Jean-François Chougnet avance quelques chiffres : « A la mi-novembre nous avons franchi la barre de 8 millions de participation cumulés aux événements de MP2013. Nous avons 10% d’augmentation de la fréquentation touristique dans le Département. Un sondage réalisé au niveau national montre que le taux de notoriété de MP2013 est de 83%. Et, lorsque l’on interroge les gens qui ont participé à un événement, le taux de satisfaction est de 70 à 90%. Enfin, l’aéroport Marseille-Provence est celui qui connaît la plus forte progression de France ».
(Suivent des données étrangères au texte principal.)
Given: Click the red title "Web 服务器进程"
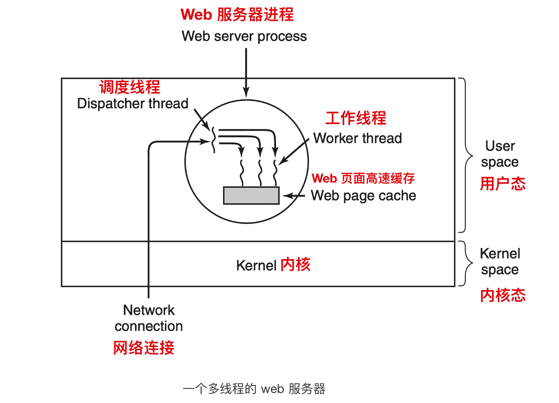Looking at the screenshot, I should pos(237,15).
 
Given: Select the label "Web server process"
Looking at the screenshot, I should pos(244,36).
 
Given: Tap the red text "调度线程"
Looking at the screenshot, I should pos(130,87).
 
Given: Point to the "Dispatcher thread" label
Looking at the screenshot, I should pos(132,104).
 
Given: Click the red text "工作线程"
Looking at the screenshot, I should pos(356,118).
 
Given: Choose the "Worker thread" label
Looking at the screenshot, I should pos(357,138).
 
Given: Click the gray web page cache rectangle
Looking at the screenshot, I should pos(251,195).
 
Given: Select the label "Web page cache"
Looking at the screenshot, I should pos(363,196).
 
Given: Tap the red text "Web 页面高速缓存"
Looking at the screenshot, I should pos(363,178).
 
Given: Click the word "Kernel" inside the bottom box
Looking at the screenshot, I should pos(256,266).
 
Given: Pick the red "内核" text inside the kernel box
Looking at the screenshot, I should pos(295,265).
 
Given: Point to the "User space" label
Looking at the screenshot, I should pos(500,154).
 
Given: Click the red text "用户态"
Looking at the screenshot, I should pos(502,184).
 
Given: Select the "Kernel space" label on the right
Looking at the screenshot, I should pos(500,261).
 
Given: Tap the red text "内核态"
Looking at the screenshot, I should pos(502,295).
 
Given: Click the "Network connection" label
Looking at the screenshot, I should pos(149,318).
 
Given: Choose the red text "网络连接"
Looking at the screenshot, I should pos(144,348).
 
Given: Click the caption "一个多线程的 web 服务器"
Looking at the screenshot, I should pos(254,389).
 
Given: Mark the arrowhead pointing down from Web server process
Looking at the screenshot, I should pos(246,92).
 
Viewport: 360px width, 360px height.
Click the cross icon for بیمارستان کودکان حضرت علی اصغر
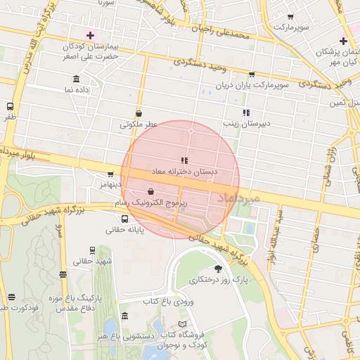click(x=90, y=35)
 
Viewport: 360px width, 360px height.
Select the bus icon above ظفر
click(x=9, y=106)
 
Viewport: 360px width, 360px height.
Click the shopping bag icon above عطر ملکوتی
click(x=139, y=112)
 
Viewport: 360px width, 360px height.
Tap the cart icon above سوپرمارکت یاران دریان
click(x=252, y=74)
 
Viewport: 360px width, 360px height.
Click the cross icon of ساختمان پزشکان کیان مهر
click(x=343, y=41)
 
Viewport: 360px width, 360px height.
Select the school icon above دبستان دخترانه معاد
click(x=184, y=160)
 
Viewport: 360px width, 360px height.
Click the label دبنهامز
click(x=110, y=184)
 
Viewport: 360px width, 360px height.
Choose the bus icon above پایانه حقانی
click(x=124, y=219)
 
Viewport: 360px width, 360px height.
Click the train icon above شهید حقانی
click(x=92, y=250)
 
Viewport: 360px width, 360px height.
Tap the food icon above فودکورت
click(x=10, y=297)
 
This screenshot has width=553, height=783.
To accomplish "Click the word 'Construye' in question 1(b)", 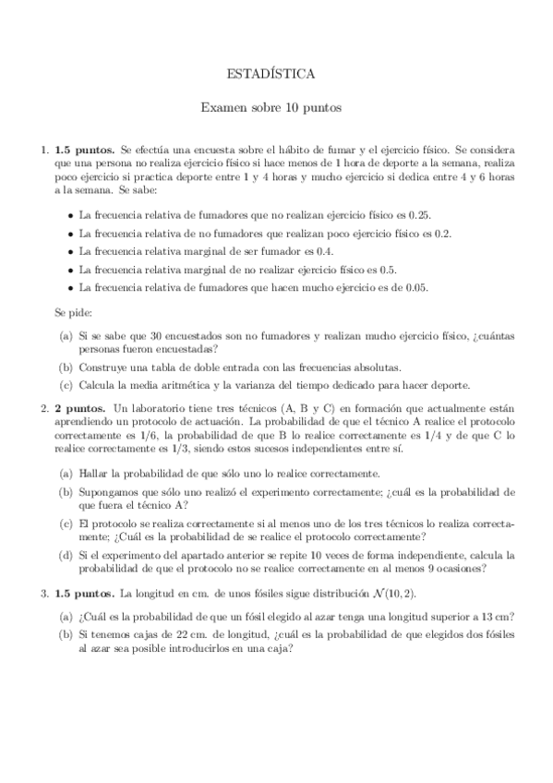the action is (102, 367).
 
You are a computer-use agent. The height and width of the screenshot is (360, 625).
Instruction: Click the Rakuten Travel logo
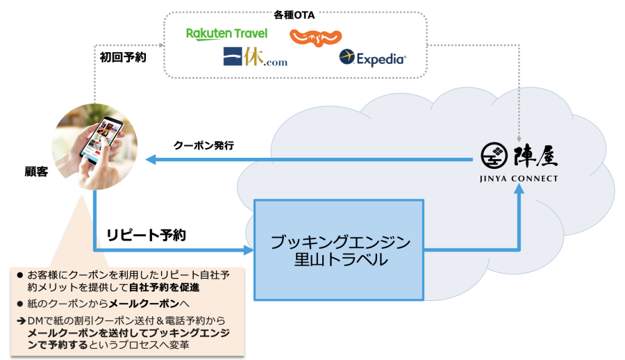click(x=226, y=33)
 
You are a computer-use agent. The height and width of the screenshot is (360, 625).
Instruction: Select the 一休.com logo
click(x=256, y=57)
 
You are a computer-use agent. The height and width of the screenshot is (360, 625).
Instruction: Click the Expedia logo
click(x=372, y=58)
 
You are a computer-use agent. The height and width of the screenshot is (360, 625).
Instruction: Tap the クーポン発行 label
click(x=203, y=146)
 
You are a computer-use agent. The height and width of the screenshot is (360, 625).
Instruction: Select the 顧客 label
click(x=36, y=172)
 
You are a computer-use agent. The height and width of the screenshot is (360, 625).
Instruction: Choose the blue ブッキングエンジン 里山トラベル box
click(x=340, y=251)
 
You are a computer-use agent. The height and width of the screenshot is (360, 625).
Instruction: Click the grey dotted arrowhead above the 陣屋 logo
click(x=519, y=138)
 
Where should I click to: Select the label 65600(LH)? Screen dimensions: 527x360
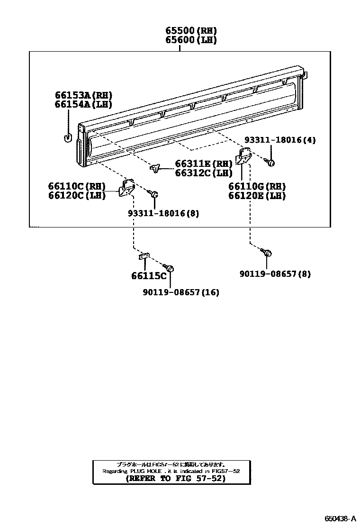tap(191, 40)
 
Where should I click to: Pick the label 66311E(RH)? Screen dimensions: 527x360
tap(204, 164)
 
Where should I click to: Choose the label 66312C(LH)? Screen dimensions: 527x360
tap(204, 173)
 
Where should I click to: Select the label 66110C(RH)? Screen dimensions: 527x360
tap(77, 186)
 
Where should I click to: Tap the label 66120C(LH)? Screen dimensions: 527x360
tap(77, 195)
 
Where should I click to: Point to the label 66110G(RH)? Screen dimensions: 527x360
tap(257, 187)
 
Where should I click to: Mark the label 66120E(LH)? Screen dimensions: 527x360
tap(257, 196)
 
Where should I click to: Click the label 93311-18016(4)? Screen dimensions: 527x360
tap(279, 140)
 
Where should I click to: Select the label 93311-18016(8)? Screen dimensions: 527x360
tap(163, 213)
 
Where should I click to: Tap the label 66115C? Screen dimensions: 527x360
tap(149, 276)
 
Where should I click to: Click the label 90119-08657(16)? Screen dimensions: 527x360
tap(180, 292)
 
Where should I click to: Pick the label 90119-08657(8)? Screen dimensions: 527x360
tap(275, 274)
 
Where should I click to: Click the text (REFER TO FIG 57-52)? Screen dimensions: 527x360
tap(171, 479)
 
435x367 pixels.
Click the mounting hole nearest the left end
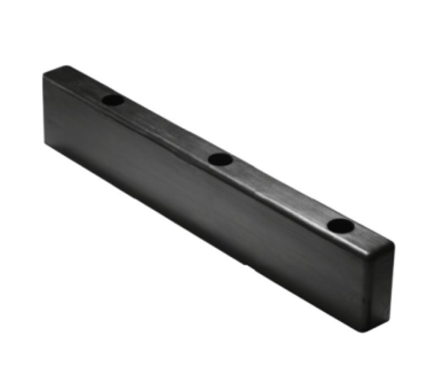coord(113,99)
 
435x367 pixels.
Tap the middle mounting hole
coord(220,160)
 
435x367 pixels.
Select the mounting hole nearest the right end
coord(339,226)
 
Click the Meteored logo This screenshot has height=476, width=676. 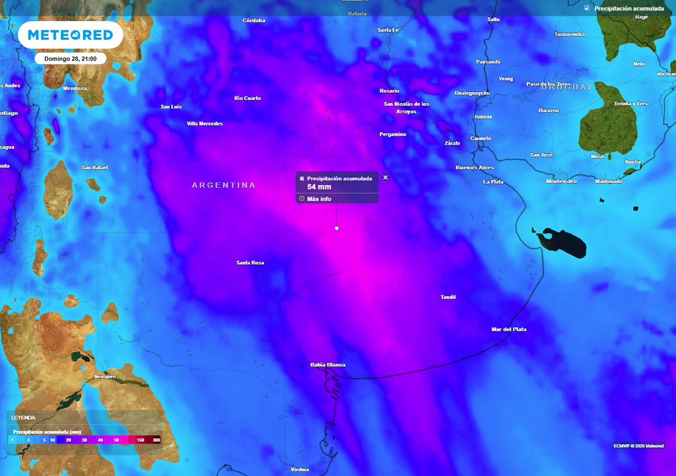coord(70,35)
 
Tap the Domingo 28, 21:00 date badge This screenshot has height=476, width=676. coord(70,59)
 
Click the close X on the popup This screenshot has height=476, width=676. coord(386,177)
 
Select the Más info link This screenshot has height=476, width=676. coord(319,198)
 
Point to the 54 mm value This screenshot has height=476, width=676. coord(319,187)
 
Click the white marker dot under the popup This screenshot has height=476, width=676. coord(337,228)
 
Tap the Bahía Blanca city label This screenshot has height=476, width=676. coord(327,365)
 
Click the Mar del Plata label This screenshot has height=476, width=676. coord(509,329)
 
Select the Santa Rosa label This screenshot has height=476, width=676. coord(250,263)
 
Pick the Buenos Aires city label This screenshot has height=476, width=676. coord(475,168)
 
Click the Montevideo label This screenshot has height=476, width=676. coord(561,181)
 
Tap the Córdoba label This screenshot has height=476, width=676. coord(254,20)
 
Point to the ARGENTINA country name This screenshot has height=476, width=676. coord(224,185)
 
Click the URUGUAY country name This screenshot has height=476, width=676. coord(567,87)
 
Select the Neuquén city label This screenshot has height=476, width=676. coord(106,377)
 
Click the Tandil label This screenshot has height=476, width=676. coord(448,298)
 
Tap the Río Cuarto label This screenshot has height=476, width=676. coord(248,99)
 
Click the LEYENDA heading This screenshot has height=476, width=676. coord(23,418)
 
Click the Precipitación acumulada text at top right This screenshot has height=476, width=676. coord(629,9)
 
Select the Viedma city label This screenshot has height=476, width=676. coord(300,470)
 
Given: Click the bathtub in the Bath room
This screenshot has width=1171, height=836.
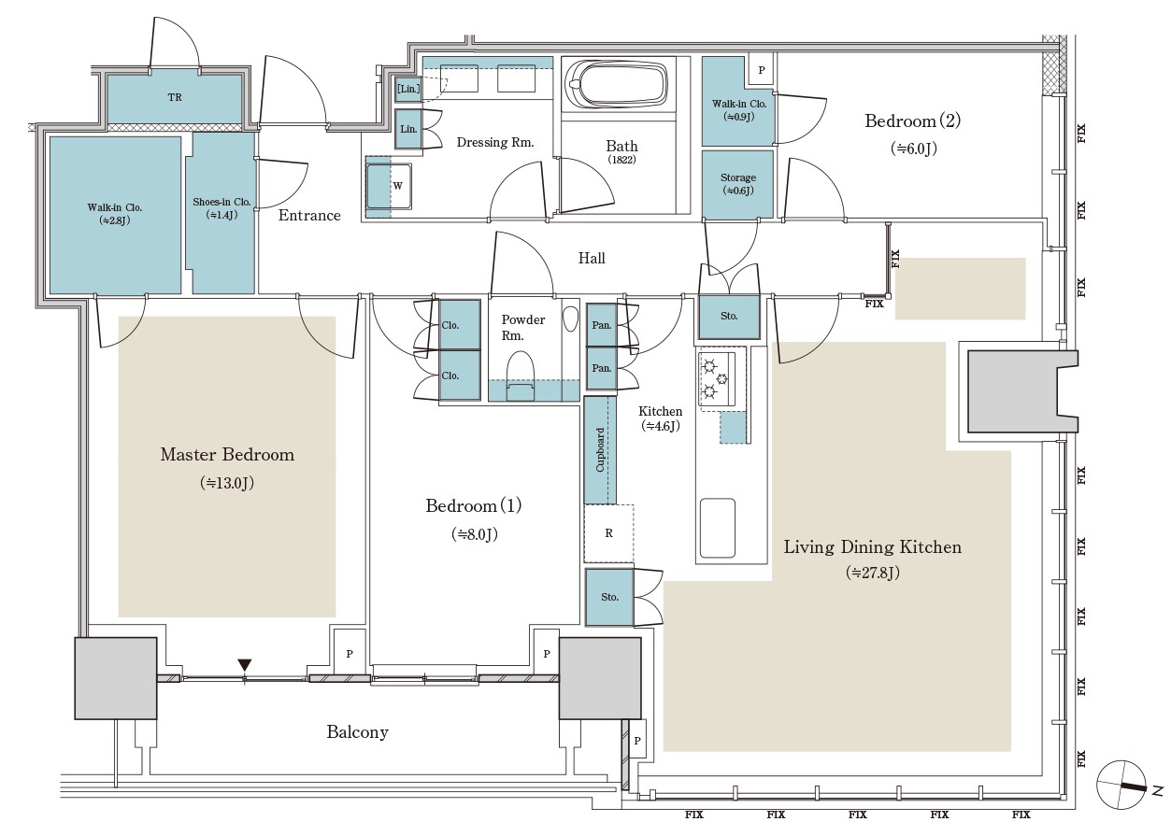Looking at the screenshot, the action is [x=617, y=85].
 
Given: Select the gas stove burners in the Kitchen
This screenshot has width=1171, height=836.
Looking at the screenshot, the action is [x=716, y=377].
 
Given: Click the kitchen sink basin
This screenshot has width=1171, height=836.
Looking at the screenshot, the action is [x=717, y=528].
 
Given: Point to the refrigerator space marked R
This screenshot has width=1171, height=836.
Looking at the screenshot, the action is [x=608, y=533].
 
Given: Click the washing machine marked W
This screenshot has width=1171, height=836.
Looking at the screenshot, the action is [x=389, y=186].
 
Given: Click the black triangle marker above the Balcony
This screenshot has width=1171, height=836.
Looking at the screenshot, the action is [x=245, y=665].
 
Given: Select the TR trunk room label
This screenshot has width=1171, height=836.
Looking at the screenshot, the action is [x=175, y=97].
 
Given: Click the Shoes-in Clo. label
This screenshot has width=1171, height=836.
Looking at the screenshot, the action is [x=221, y=202].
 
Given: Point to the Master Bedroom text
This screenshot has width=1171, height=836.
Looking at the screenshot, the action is [x=227, y=455].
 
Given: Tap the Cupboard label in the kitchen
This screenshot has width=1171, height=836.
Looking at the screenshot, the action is [x=600, y=450].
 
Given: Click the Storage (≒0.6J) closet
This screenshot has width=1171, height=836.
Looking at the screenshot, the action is [x=737, y=184].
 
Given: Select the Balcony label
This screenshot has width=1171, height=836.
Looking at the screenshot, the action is [x=358, y=732].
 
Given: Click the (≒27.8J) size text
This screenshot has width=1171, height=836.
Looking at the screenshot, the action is [x=873, y=573].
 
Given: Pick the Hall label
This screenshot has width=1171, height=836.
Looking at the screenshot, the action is [x=592, y=258].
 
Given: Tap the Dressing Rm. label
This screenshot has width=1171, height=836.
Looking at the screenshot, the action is [x=495, y=142].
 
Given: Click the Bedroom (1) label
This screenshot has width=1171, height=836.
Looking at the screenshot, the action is [x=474, y=505].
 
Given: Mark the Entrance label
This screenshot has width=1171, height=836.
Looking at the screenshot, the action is [x=309, y=215].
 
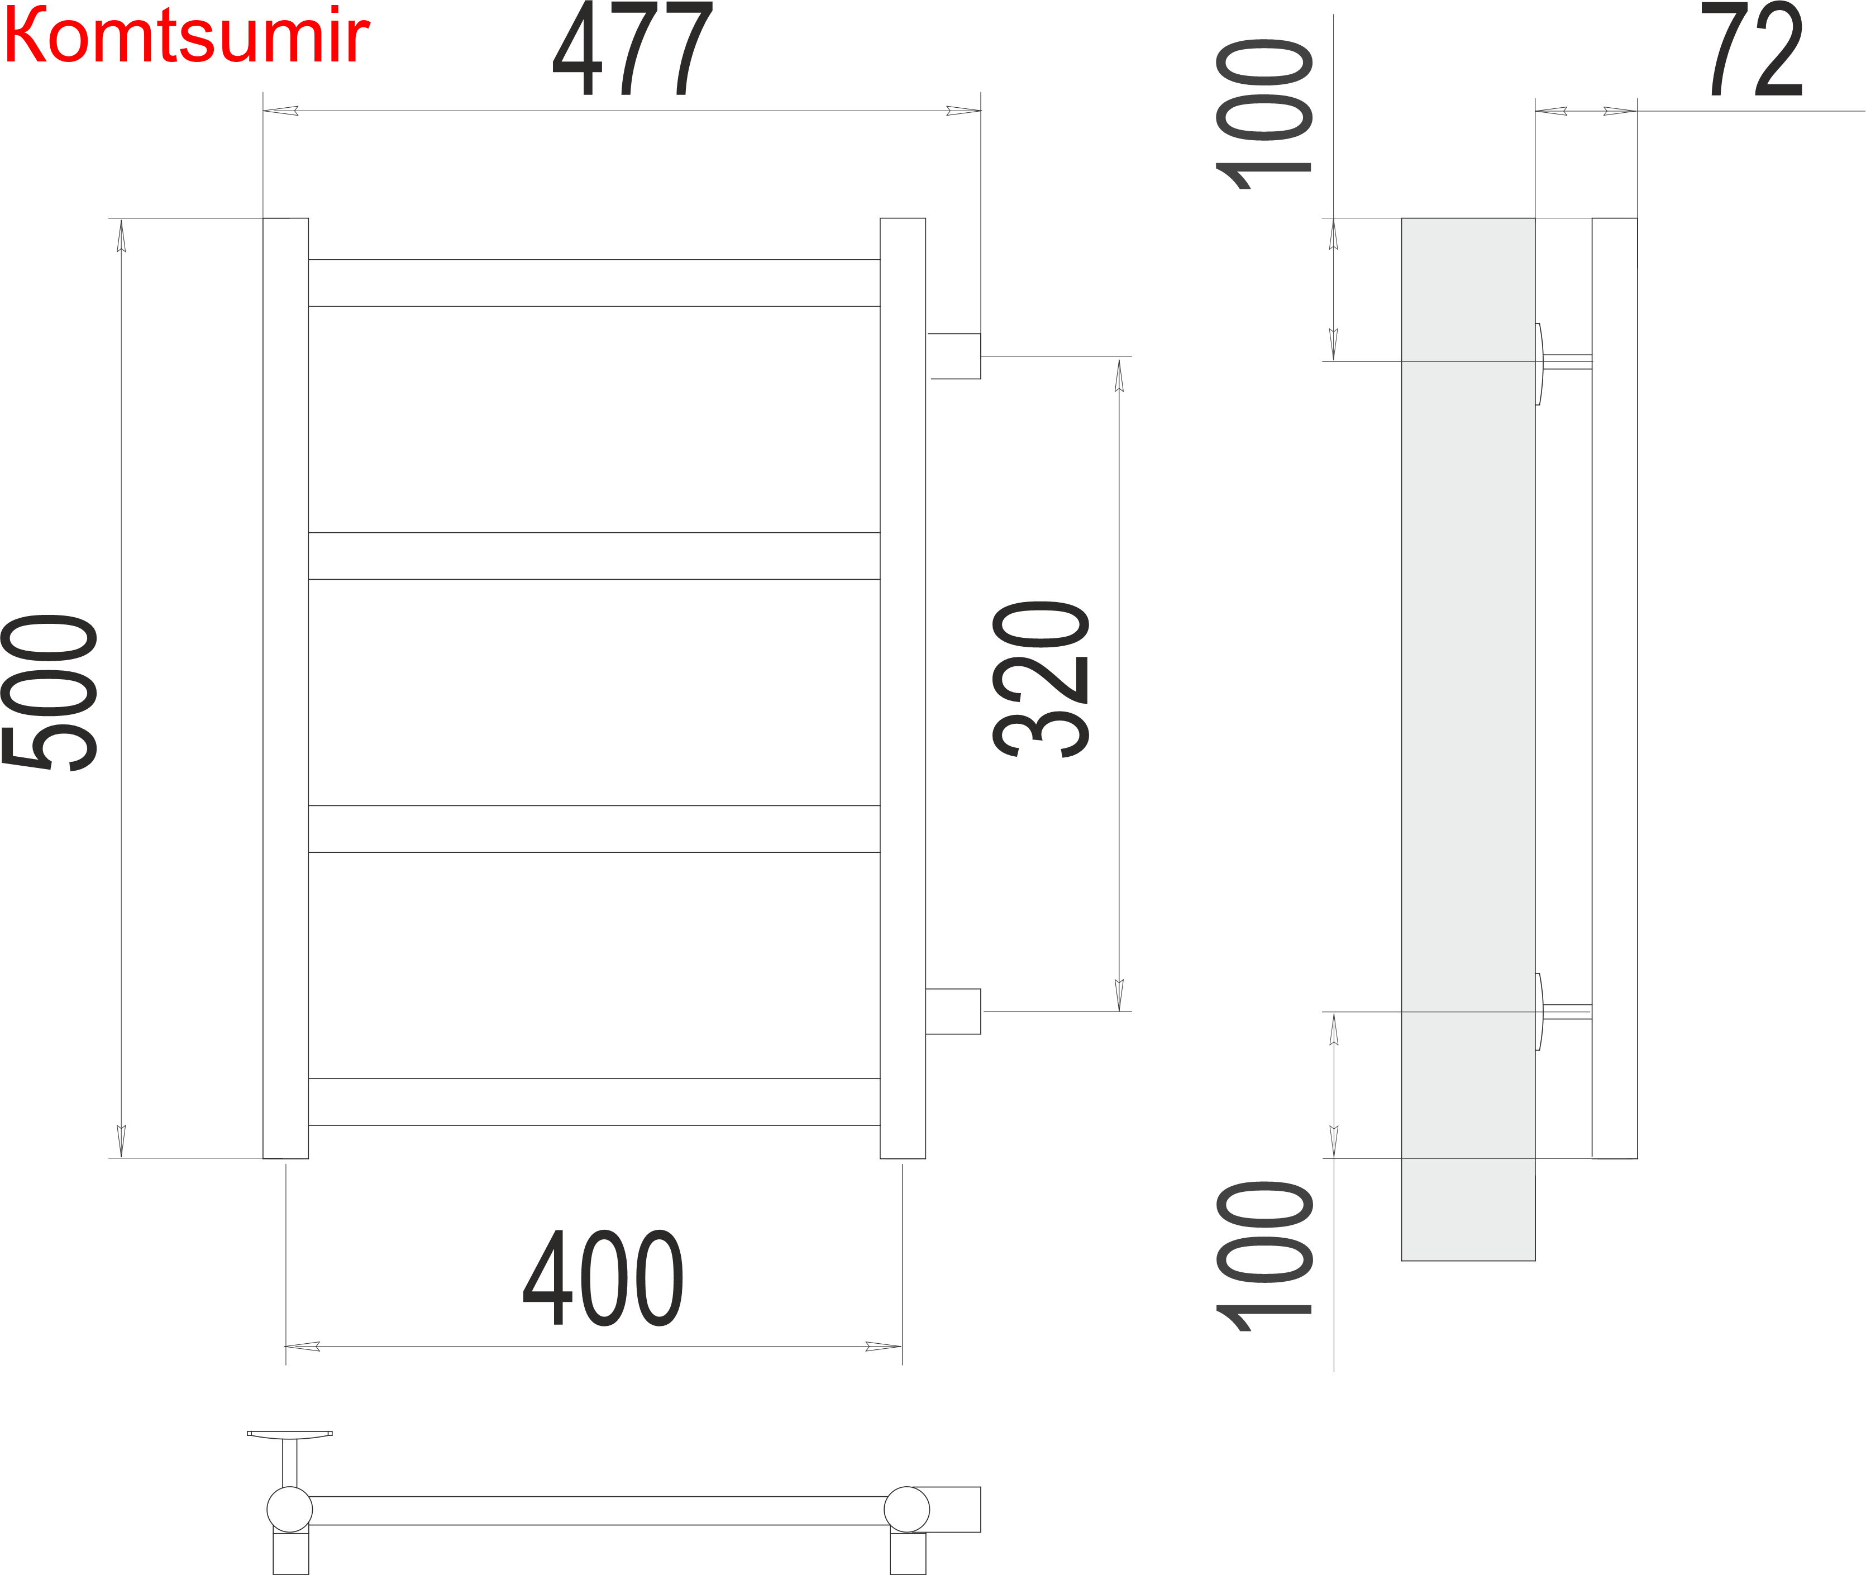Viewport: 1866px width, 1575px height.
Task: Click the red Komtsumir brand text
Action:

« Qu’est-ce-qui fait le tourisme d’agrément à Nantes si ce n’est la culture »
Des chiffres qui montrent l’impact de la culture sur l’économie. Jean Blaise précise : « Ce lien n’a pas toujours été fait, ce n’est qu’à partir des années 2000 qu’il a été réalisé. Et, pour être clair, qu’est-ce-qui fait le tourisme d’agrément à Nantes si ce n’est la culture ». Jacques Pfister constate : « Aujourd’hui c’est le monde culturel qui parle économie alors que le monde économique n’a pas forcément pensé aux retombées financières lorsqu’il s’est lancé dans l’aventure de l’Année capitale. Et nous sommes sensibles au fait que des centaines de milliers de gens soient venues aux grandes manifestations populaires. Nous avons senti un territoire apaisé, une fierté modeste et nous avons envie que cela recommence ».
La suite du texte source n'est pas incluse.